Bonnyman also said at the time she would first need to address Tennessee Attorney General Herbert Slatery's motion to dismiss the lawsuit in its entirety.

Neither Hamilton County nor the state on Thursday were predicting whether the chancellor would make a decision today on the state's motion to dismiss, let alone the request to include all 141 school districts in the litigation. The county charges the BEP is underfunded by more than $500 million and that has adversely impacted schools across Tennessee.

Last fall, state attorneys sought a delay on their dismissal motion, citing complications created by the filing of a second lawsuit against the state by Shelby County, Tennessee's largest public school system.

The state argues the Haslam administration and state lawmakers are making good-faith efforts to improve school funding.

House Majority Leader Gerald McCormick, R-Chattanooga, said Thursday he hopes Bonnyman "decides that the Legislature makes the decision on how educational money is spent rather than judges making the decision.

"I would add that I'm disappointed the school board would sue their constituents for a tax increase, because that's what it would take," McCormick said.

McCormick also noted that in the current budget Republican Gov. Bill Haslam put in $100 million for teacher salary increases and another $44 million to fund the BEP formula. Haslam also added another $30 million to cover the state's share for an 11th month of health insurance for teachers, one of the issues Hamilton and the other counties raise in the lawsuit.
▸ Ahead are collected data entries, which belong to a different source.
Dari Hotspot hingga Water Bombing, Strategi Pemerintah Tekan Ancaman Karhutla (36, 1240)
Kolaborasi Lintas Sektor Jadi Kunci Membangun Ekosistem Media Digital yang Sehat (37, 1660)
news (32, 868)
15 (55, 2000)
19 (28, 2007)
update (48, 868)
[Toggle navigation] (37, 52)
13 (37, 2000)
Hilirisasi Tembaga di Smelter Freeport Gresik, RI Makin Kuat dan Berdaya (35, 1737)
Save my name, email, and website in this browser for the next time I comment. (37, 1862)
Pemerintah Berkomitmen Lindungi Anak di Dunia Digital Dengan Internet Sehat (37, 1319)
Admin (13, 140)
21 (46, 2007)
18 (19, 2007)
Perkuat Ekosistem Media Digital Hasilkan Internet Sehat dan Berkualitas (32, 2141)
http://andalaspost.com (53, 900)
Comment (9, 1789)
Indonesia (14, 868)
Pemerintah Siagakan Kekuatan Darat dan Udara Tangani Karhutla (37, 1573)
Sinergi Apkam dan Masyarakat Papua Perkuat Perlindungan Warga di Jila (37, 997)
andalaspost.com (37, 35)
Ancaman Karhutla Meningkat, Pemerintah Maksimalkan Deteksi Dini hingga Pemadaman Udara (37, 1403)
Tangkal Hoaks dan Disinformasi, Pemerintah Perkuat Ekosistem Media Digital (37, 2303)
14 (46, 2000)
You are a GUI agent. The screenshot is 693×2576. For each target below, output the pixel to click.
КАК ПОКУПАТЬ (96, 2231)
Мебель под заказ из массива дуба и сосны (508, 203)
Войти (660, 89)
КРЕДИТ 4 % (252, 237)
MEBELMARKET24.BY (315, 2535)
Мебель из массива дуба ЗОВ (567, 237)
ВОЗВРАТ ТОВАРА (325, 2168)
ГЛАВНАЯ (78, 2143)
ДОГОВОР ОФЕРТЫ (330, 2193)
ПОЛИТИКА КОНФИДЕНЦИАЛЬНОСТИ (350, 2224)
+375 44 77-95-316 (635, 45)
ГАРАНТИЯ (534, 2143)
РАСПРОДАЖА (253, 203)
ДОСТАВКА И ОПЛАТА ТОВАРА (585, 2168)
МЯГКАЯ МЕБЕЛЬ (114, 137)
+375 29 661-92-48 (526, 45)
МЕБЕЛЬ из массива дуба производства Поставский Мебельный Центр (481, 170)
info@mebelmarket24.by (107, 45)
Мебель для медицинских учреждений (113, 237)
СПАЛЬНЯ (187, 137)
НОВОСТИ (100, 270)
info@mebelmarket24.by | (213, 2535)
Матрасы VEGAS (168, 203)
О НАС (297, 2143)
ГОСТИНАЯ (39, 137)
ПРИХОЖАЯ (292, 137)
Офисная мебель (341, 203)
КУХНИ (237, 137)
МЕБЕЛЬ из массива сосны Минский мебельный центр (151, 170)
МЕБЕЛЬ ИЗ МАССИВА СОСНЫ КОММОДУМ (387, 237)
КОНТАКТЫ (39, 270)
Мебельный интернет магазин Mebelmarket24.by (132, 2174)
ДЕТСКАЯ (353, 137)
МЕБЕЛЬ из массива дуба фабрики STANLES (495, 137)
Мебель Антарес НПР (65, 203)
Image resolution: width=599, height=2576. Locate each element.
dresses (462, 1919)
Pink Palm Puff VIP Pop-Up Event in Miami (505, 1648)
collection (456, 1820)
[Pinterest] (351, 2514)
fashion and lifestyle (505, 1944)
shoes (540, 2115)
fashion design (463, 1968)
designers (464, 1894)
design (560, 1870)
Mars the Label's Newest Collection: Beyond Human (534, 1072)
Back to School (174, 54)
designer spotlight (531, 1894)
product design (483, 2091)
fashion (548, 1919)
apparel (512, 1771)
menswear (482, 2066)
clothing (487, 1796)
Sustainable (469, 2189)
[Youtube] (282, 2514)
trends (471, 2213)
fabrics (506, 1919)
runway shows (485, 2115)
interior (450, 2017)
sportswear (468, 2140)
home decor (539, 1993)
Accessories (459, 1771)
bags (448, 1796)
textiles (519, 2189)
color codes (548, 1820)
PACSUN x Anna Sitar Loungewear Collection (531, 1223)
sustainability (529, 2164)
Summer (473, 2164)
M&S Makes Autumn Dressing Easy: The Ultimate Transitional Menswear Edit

Haslam's recommended budget for fiscal year 2017, released last month, includes another $104.6 million for BEP salary improvements plus $48.8 million to cover increased numbers of students as well as inflation. He put in another $40.2 million for BEP formula enhancement and $45 million to cover the state's share of a 12th month of health insurance.

But at the same time, Haslam froze continued implementation of BEP 2.0, a change in the funding formula that former Gov. Phil Bredesen added to help urban systems like Hamilton County's. That was an effort to fend off a threatened lawsuit over BEP funding by then-Hamilton County Mayor Claude Ramsey, who later became Haslam's top deputy.

Buoyed by burgeoning tax revenues and cost savings, Haslam has $746.4 million in recurring revenue for his FY 17 spending proposal. An estimated 33 percent of that is going to K-12 education.

Scott Bennett, the Hamilton County Board of Education's attorney, said in response to McCormick's assertions that the governor's budget "illustrates that there is plenty of money for the state to fulfill its constitutional duty to fund public education without a tax increase. The only real question is whether the state's priorities are in keeping with the constitution."

Bennett added that while Haslam's proposed increases to the BEP salary component "look good on paper, [they] do not address the existing funding gap between what the state allocates for teacher pay and what local boards must actually spend.

"The reason is that this new money is going to higher salaries, not to backfill the present shortfall," he added.

After Hamilton County filed the lawsuit last year, Republican lawmakers quickly retaliated by passing a law stating that any system suing the state would have to pay the state's costs if it loses. In court filings, Hamilton County cites that law as justification for class-action status, saying the provision has discouraged some systems from joining the lawsuit.

This year, two lawmakers want to go further. They have introduced separate proposals aimed at the Tennessee Constitution's requirement that state government maintain a system of free education. The provision was the basis of landmark state Supreme Court victories by smaller school systems in the 1990s over unequal school funding. The then-pending litigation spurred then-Gov. Ned McWherter and state lawmakers to create the BEP.

The lawmakers' resolutions, if approved, would go to voters. Both would allow Tennessee to inject what money they wish in K-12 education.

Hamilton County and the other systems are citing the same provision in the current lawsuits.